Not likely. If Netflix keeps to the norms of the account-sharing tests in Latin America, Netflix would make these “extra member” fees available only on its Standard ($15.50 a month in the US) and Premium ($20 a month in the US) plans, which both allow more than one simultaneous stream.
Netflix hasn’t offered an option for these “extra member” fees on its Basic plans in the tests.
In the US, Netflix has a $10-a-month Basic tier and a new $7-a-month Basic with Ads level. Both of these Basic plans limit your watching to a single simultaneous stream, which makes account-sharing functionally difficult.
What happens if I’ve been using a profile on someone else’s account for a while?
Netflix has created a profile-transfer feature, which it launched the day before revealing its plans for a wider rollout of the account-sharing fees. Profile transfer has been a key component of the password-sharing fees tested in Chile, Costa Rica and Peru. This feature lets a profile created on a shared Netflix account transfer its watch history and recommendations to a new, independent account. This new account can then be added to somebody else’s Standard or Premium subscription plan as an extra member (for a fee), or it can sign up for its own membership.
Where did Netflix come up with these fees?
The password-sharing fee system that Netflix will roll out appears to be modeled on a scheme it has been testing in Chile, Costa Rica and Peru for about six months.
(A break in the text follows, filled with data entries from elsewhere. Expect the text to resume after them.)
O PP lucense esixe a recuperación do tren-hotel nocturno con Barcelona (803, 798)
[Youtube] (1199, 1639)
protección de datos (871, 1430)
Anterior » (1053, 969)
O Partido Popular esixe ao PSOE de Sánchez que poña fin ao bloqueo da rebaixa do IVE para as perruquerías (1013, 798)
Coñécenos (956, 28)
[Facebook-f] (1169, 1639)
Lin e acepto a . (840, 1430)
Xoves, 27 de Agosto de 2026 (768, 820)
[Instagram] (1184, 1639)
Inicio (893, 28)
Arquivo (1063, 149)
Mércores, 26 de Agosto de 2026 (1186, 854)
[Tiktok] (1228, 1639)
In July, Netflix said it would be testing a different method in Argentina, the Dominican Republic, El Salvador, Guatemala and Honduras. This test established an account’s primary residence as the “home” for the membership. If the service detected streaming at any additional households for more than two weeks, it would prompt the account to set up — and pay for — additional “homes,” with a limit on how many additional homes you can add depending on how much you’re already paying for Netflix. Netflix appears to be eschewing this model in favor of the other one it tested.